> [List of tasks]
1. Answer these from the PEG ratio passage, one line each:
(a) Under the theory the author criticizes, what P/E ratio is fair value for a stock whose earnings grow 5%?
(b) With a ten-year bond yielding 4.6%, at what yield is a common stock with 0% growth fairly valued?
(c) What P/E ratio results from inverting that yield?
2. Write the next paragraph of the PEG ratio passage, picking up right after its final sentence.

> [Document passage]
==================================================

How many of you have seen this kind of statement? I have seen it plenty of times and I think it is silly. This is a relatively simple reasoning. Let’s think of it for a second. If a stock will grow its earning for 8%, then to reach fair value, the stock has to trade at a P/E of 8. How about a stock with growth rate of 5%? Its fair value is a P/E Of 5. How about a company with 0% growth? Oh, right. According to this theory, the company should have a P/E of 0, or worthless. Does this make sense? Heck, no. But there are a lot of articles regarding this PEG theory. Here are several sources of commonly misunderstood PEG ratio:
For a 0% growth company, the fair P/E ratio for the company is not 0. Rather, it is a few percentage above risk-free interest rate or a ten year treasury bond. If a ten year bond is yielding 4.6%, then the fair value of a common stock is at 7.6% yield. Inverting this yield, we get a P/E ratio of 13.2.

==================================================

> [Dataset excerpt]

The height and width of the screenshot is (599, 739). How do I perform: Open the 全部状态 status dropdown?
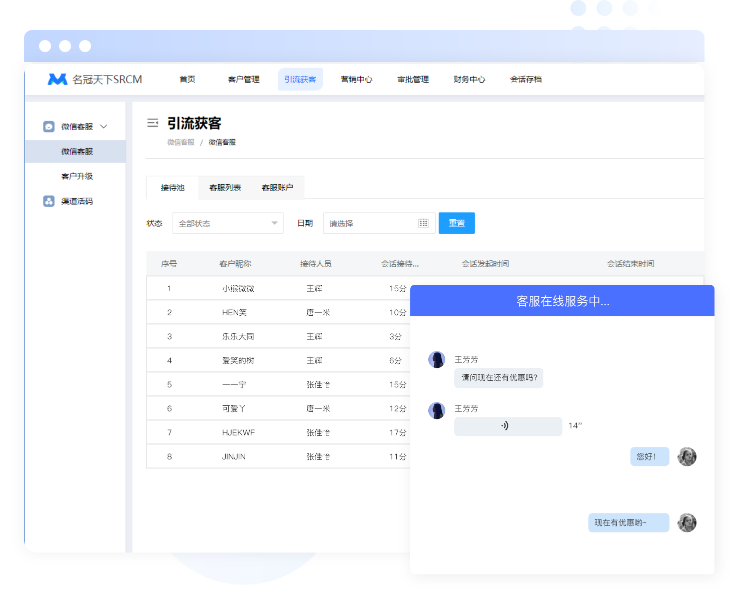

==================================================

> [Exercise responses]
1.
(a) A P/E of 5.
(b) 7.6%.
(c) 13.2.

2.
Anything else is wrong with using PEG ratio to determine the fair value of a common stock? PEG assumes infinite growth rate in earning per share. No company can grow at the same rate forever. If we assume company A will grow at 10% rate for the next five years and then growth slows to 2% indefinitely, what is the fair value of the common stock using PEG ratio? The answer is it can’t do that. PEG ratio is way too simple to single-handedly assign a fair value for a common stock. It is misleading and simply wrong to use PEG ratio for our fair value calculation.
Common sense dictates that a stock with higher growth rate should be valued at a higher P/E ratio. There is nothing wrong with that. But using a simple PEG ratio of one as a fair value of a common stock is simply wrong. I don’t have an accurate way to calculate this but an estimation can be read on other articles entitled Calculating Fair Value with Growth and Fair Value with Negative Growth.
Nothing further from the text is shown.